La nouvelle constitution turque maintiendra le caractère laïque de l'État, a assuré mercredi le premier ministre Ahmet Davutoglu, tentant ainsi de couper court aux appels pour remettre en cause un des principes cardinaux de la Turquie moderne.

«Dans la nouvelle Constitution que nous préparons, le principe de laïcité figurera pour garantir la liberté de culte des citoyens et pour que l'État soit à égale distance de toutes les confessions», a déclaré M. Davutoglu lors d'un discours public à Ankara.

«Les principes fondamentaux de l'État ne sont pas un sujet de débat pour nous», l'AKP, le parti islamo-conservateur au pouvoir depuis 2002, a-t-il insisté.

Des manifestations mardi dans les grandes villes de Turquie, dont Ankara et Istanbul, parfois violemment dispersées par la police, ont dénoncé la sortie récente du président du Parlement et membre de l'AKP, Ismail Kahraman, appelant de ses voeux une «Constitution religieuse» et à l'abandon du principe de laïcité.

«En tant que pays musulman, pourquoi devrions-nous être dans une situation où nous sommes en retrait de la religion ? Nous sommes un pays musulman (...) Avant toute autre chose, la laïcité ne doit pas figurer dans la nouvelle Constitution», a dit M. Kahraman, suscitant une levée de boucliers des milieux laïcs et de l'opposition parlementaire.

La laïcité est l'un des fondements de la République turque créée par Mustafa Kemal, dit Atatürk, en 1923, sur les ruines de l'Empire ottoman.

Malgré l'assurance donnée par le pouvoir, la déclaration de M. Kahraman a continué d'enflammer les rangs de l'opposition laïque qui a réclamé haut et fort sa démission.

Laïcité, ligne rouge

«La laïcité est notre ligne rouge», a martelé mercredi Selin Sayek Böke, la porte-parole du Parti républicain du peuple (CHP), principale force d'opposition.

Le dirigeant du Parti de l'action nationaliste (MHP, droite) Devlet Bahçeli a pour sa part déclaré que «M. Kahraman doit se rendre compte de son erreur».

L'AKP a également pris ses distances avec M. Kahraman, qui, connu pour son militantisme islamiste, avait déjà plaidé pour une islamisation du droit turc.

«Le président de notre Parlement a exprimé ses propres opinions», a ainsi réagi mardi soir le président Erdogan, en visite en Croatie. «Une telle réforme n'est pas à l'ordre du jour», a renchéri Mustafa Sentop, influent député de l'AKP.

Toutefois, l'éditorialiste progouvernemental Abdulkadir Selvi a affirmé dans sa colonne du journal Hürriyet que même si une «Constitution religieuse» n'est pas d'actualité, une possible «référence à la religion musulmane et à dieu est en cours de débat» parmi les cadres de l'AKP.

Depuis son arrivée au pouvoir en 2002, ce parti est accusé par ses détracteurs de vouloir islamiser la société turque.
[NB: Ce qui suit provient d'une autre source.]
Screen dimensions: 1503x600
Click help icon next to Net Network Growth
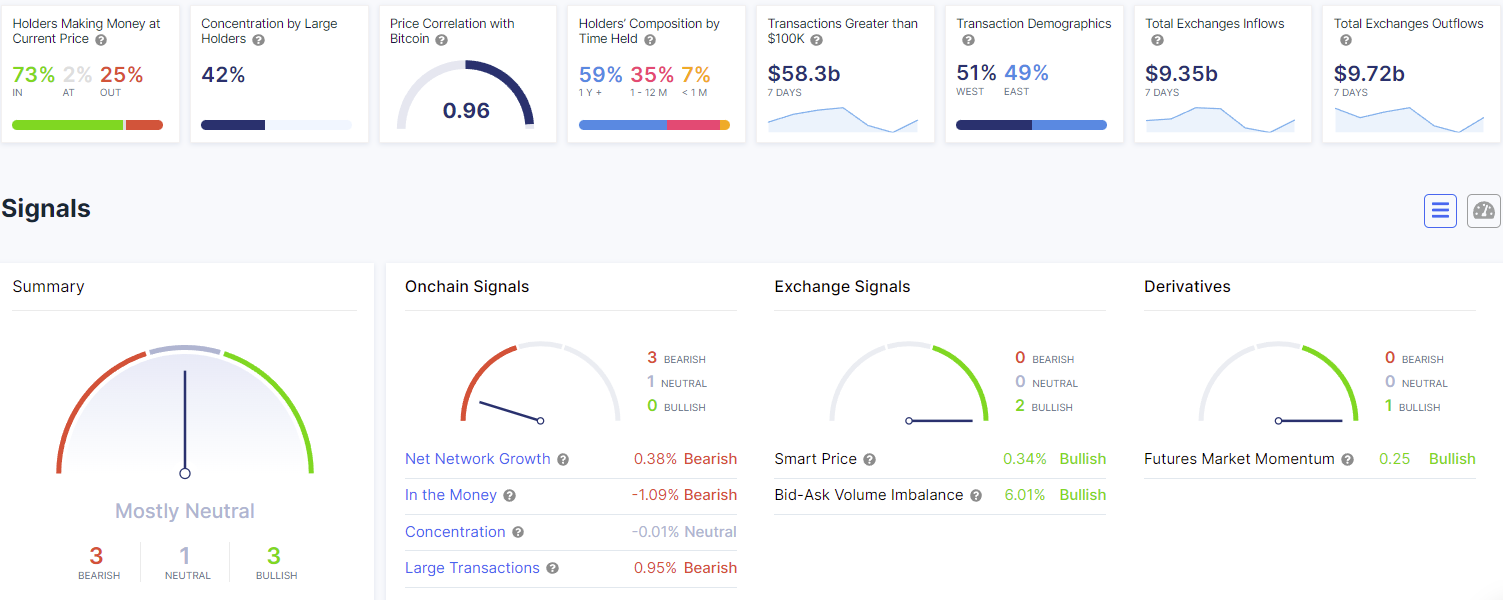pos(563,460)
Il a libéralisé le port du voile islamique, autrefois strictement interdit dans la fonction publique et les universités.

Il s'est aussi illustré avec des mesures controversées contre la consommation et la vente d'alcool, banni par l'islam.

La réforme constitutionnelle est un projet du président Erdogan qui a essentiellement pour but de faire passer la Turquie d'un régime parlementaire à un régime de type présidentiel afin de concentrer tous les pouvoirs entre ses mains.

En l'absence totale d'un consensus à l'Assemblée nationale, l'AKP a décidé de rédiger seul un projet de loi fondamentale censée être plus libérale et de le présenter à l'opinion publique.

L'AKP, qui dispose de 317 des 550 sièges parlementaires, doit réunir 330 voix pour obtenir la tenue d'un référendum constitutionnel, ce qui suppose donc le ralliement d'une partie de l'opposition, hostile à une présidentialisation du régime.

La Constitution actuelle, rédigée sous l'influence de la junte militaire qui a pris le pouvoir en 1980 en Turquie, prévoit qu'aucune réforme constitutionnelle ne peut porter atteinte à un certain nombre de principes, dont la laïcité.